§ STATED PROBLEM A
Find every line in the rows below that contains the string "perform", matching case exactly, and copy each of those lines.

§ EXCERPT

Ryan Coogler’s 2015 boxing film, Creed is a continuation of the Rocky franchise, this time featuring Apollo Creed’s son, Adonis Johnson, as the main character. Both Coogler and lead actor Michael B. Jordan do a phenomenal job revitalizing the series with a movie that features an engaging story, believable characters, and some truly memorable fights.

Perhaps the best of these boxing matches is Johnson’s first fight of the film in a professional ring, where an uninterrupted four-minute steady-cam shot takes us through every punch, dodge and knockout. It’s an intense sequence that puts you in the ring with Jordan, showing off the incredible abilities of the two boxers with tight camerawork and excellent choreography.

7. 12 Years a Slave

While long takes usually evoke the idea of a rapidly moving steady-cam and intricate staging, there’s also an entirely different type of long take, one that’s restrained. Director Steve McQueen proved that the latter shot can be just as, if not more, emotionally powerful with his 2013 masterpiece, 12 Years a Slave. The shot in question is from a technical perspective, incredibly simple: wide lens, static camera. The subject matter is far less so, however. It shows the protagonist of the film, Solomon Northup, a formerly free man who was betrayed and sold into slavery, hanging by his neck from a tree, desperately clawing at the ground below him with his toes, a mere inch away from suffocating to death.

§ Stored data

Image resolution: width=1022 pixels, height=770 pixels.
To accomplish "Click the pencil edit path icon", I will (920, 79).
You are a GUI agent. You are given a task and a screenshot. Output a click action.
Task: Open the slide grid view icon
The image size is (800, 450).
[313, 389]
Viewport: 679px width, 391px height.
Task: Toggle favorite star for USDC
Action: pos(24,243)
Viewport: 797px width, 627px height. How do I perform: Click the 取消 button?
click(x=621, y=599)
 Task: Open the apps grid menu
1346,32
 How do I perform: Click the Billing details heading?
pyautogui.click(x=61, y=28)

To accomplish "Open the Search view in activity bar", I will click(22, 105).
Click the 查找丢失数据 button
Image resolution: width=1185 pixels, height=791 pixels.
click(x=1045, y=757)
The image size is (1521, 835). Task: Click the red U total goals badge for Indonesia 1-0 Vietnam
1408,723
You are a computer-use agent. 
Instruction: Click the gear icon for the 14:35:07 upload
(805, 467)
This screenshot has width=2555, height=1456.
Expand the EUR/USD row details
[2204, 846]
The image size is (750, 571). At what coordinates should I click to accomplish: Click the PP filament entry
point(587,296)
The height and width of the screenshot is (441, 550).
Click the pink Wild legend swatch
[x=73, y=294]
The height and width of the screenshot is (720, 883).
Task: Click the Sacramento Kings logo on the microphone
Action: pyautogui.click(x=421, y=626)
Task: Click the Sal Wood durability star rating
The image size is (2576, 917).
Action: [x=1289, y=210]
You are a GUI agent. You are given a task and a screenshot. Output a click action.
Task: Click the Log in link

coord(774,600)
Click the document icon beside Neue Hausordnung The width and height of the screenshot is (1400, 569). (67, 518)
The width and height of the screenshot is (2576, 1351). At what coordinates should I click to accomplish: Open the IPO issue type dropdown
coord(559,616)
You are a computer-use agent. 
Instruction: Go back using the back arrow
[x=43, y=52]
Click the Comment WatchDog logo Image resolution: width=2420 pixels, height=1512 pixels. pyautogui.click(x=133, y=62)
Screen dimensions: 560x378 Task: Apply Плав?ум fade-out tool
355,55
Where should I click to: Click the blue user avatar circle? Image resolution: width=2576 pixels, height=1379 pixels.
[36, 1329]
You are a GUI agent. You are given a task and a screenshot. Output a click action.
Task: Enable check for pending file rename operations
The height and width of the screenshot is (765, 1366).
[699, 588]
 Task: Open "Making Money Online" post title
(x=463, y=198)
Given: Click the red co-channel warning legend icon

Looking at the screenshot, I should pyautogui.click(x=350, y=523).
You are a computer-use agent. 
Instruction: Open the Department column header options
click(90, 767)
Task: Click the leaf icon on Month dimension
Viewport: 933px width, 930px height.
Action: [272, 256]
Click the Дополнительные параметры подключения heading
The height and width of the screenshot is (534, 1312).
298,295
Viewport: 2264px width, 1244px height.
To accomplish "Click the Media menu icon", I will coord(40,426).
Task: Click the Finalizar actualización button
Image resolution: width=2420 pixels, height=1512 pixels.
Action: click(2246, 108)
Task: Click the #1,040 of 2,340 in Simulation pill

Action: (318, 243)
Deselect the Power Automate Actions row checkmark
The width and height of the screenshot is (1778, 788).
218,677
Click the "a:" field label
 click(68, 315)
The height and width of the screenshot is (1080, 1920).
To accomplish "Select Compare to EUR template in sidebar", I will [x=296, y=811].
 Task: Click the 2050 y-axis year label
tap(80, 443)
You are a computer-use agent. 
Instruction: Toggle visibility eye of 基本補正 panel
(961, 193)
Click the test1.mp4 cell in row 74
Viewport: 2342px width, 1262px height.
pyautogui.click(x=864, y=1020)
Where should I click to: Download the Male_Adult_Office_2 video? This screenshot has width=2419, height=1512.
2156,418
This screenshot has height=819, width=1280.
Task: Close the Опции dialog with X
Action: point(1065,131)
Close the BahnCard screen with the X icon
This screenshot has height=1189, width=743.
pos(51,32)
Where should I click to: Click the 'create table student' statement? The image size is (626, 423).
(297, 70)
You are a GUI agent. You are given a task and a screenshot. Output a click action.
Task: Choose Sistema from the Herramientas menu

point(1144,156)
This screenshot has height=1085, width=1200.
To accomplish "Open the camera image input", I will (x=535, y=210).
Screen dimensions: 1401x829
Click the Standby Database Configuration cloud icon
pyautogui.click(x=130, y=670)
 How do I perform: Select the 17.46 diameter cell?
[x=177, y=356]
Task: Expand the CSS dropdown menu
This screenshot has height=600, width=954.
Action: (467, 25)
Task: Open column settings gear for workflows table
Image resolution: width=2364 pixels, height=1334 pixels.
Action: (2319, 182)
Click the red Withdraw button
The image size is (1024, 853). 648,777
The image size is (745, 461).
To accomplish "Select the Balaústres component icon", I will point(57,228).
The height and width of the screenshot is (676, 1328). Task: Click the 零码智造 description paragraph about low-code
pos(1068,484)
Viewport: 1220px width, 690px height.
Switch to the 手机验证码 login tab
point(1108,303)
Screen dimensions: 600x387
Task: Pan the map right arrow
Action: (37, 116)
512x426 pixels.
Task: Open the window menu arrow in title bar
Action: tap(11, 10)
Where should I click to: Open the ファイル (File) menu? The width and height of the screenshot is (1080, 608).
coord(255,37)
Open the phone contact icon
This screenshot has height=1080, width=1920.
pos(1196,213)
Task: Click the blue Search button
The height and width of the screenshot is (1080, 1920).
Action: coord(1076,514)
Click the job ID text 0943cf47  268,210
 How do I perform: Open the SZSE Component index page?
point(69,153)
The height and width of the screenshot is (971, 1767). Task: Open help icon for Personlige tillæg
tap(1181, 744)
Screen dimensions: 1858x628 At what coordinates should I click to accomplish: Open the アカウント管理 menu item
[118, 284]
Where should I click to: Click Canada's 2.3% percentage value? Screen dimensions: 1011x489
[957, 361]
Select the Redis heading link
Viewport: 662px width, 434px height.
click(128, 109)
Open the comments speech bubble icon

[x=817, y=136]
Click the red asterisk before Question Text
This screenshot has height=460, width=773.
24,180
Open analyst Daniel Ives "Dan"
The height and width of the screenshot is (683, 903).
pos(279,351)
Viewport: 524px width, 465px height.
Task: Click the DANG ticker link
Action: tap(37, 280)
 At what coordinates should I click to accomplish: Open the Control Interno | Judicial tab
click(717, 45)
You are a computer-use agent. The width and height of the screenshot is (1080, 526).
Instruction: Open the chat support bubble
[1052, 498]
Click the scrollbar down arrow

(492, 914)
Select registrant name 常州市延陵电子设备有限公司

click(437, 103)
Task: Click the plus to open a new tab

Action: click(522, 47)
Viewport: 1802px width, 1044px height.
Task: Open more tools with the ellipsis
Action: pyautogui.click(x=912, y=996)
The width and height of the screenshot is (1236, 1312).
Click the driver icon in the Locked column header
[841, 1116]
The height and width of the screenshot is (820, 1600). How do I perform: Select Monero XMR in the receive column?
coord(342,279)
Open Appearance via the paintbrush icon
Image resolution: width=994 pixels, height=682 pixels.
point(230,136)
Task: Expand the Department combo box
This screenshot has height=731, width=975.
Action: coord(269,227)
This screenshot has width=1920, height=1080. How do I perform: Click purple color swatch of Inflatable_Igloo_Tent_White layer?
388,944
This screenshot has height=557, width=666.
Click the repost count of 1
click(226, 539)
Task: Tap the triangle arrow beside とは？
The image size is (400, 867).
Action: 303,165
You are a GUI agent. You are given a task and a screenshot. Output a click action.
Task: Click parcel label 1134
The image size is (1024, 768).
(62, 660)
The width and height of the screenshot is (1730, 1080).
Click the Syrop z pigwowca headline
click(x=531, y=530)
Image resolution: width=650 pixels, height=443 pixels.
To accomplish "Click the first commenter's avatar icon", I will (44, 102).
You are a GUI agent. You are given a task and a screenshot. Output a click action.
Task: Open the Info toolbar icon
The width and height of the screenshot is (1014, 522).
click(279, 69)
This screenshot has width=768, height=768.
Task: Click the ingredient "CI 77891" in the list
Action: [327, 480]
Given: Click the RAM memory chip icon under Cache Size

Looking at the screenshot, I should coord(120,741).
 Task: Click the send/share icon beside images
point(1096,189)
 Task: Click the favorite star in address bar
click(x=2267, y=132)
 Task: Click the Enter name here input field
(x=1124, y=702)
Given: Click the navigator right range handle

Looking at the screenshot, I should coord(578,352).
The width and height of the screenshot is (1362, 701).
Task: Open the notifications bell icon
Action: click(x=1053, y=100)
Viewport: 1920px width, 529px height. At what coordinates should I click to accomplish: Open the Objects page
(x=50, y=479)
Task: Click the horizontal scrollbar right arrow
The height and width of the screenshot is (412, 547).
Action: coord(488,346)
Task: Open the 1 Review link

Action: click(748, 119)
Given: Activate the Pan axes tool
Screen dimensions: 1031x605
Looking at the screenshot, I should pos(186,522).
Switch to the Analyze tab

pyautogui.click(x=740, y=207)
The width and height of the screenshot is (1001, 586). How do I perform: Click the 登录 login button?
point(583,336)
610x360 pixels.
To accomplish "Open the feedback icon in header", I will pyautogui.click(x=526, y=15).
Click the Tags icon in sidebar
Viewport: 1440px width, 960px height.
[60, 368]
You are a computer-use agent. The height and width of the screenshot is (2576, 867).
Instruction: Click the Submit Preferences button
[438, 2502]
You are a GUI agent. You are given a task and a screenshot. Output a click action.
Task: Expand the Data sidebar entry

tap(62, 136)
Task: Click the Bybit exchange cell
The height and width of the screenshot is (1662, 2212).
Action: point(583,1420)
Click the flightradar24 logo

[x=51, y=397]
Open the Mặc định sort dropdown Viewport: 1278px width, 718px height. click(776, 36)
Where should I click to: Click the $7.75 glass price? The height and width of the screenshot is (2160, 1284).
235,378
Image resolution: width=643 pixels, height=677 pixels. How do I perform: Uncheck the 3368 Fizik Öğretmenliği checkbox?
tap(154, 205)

§ STATED PROBLEM B
In the film excerpt, how long is the uninterrupted steady-cam shot of Johnson's first professional fight?

§ TASK OUTPUT A
Viewport: 797px width, 627px height. How do I perform: Click the 取消 button?
 How do I perform: Click the Billing details heading?
 How do I perform: Select the 17.46 diameter cell?
 How do I perform: Open the SZSE Component index page?
The height and width of the screenshot is (820, 1600). How do I perform: Select Monero XMR in the receive column?
This screenshot has width=1920, height=1080. How do I perform: Click purple color swatch of Inflatable_Igloo_Tent_White layer?
The width and height of the screenshot is (1001, 586). How do I perform: Click the 登录 login button?
Image resolution: width=643 pixels, height=677 pixels. How do I perform: Uncheck the 3368 Fizik Öğretmenliği checkbox?

§ TASK OUTPUT B
Four minutes.